Rather than vague statements that say nothing other than what our biases are, let us look at the specific facts of the case.
We can start with one issue mentioned in TFS. Microsoft complains that they aren't able to index Youtube as well as the site can index itself, with direct access to the database. Instead, Microsoft / Bing needs to either a) spider the site like every search engine does on every other site in the world, or b) use the APIs that Google has made publicly available at no charge . Microsoft complains that those APIs are insufficient. Let's consider that, by comparing them to the norms in the industry. How good are the Youtube APIs compared to the APIs that Microsoft provides for MSDN? Well, Google provides an API an Microsoft does not.
It iseasier for Bing to index Youtube than it is for Google to index MSDN.
One can imagine that it might be fair for someone say "you should give us just as good as we give you." Here Microsoft is saying "you give us an API, but we want you to provide a better one, while we provide none at all." A basic concept of fairness is that the expectations are the same for everyone- that one should not demand from others something you are not willing to do yourself. Until Microsoft makes an indexing API available for their own properties, it seems rather strange for them to demand others provide even better APIs to them.

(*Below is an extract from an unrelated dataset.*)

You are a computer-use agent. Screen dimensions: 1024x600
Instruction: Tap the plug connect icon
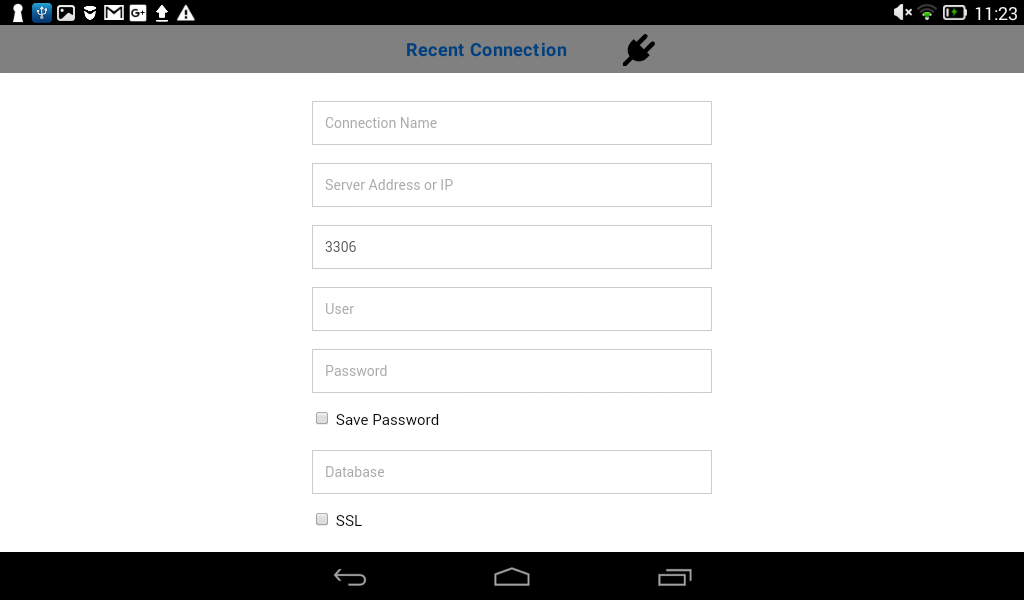pyautogui.click(x=639, y=50)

Youtube supports HTML5 video, aka modern browsers. Microsoft complains that they are having trouble pulling YouTube's videos out of the web pages (where the ads to pay for it and track views are) and display them in their own app. Does Microsoft provide their content for free, to be pulled out of their web siye and served up separately? Can Google rip the MSDN content and display it in an app, rather than on Microsoft's web page? Microsoft doesn't allow that, so how can they insist that Google not only allow it, but make it essier for them?